What the task requires => Although the listing below holds pictures, reproduce only its lines from the one containing "Screen dimensions: 266x150" through the last, exactly and without them.

━━━━━━━━━━

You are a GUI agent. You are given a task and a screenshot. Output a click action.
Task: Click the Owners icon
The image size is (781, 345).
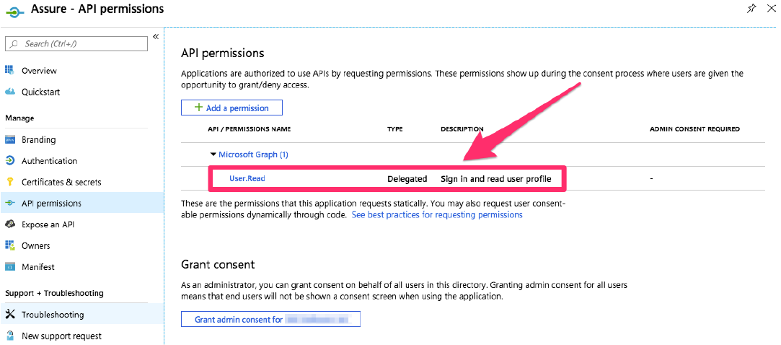10,245
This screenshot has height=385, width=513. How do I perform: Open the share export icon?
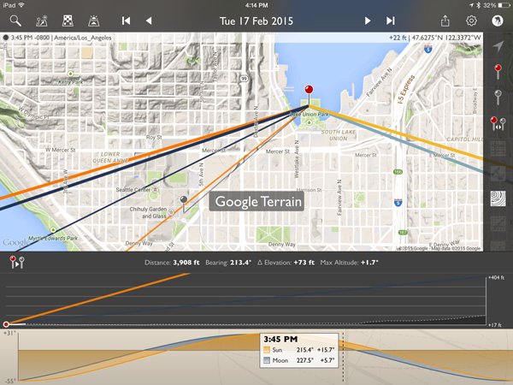445,20
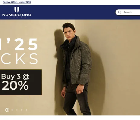
Task: Open the Festive Offer - Under 1299 link
Action: pyautogui.click(x=17, y=2)
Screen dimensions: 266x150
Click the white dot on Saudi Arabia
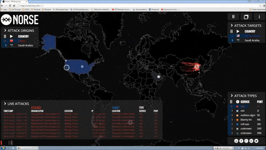[158, 77]
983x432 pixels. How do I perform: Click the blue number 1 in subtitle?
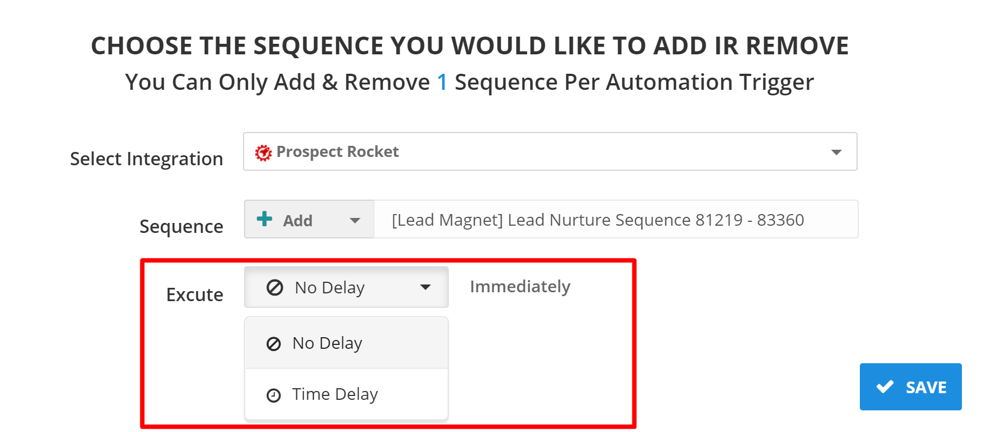442,82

━━━━━━━━━━

Output of the exercise =>
Screen dimensions: 266x150
Click the white dot on Saudi Arabia
[158, 77]
983x432 pixels. How do I perform: Click the blue number 1 in subtitle?
442,82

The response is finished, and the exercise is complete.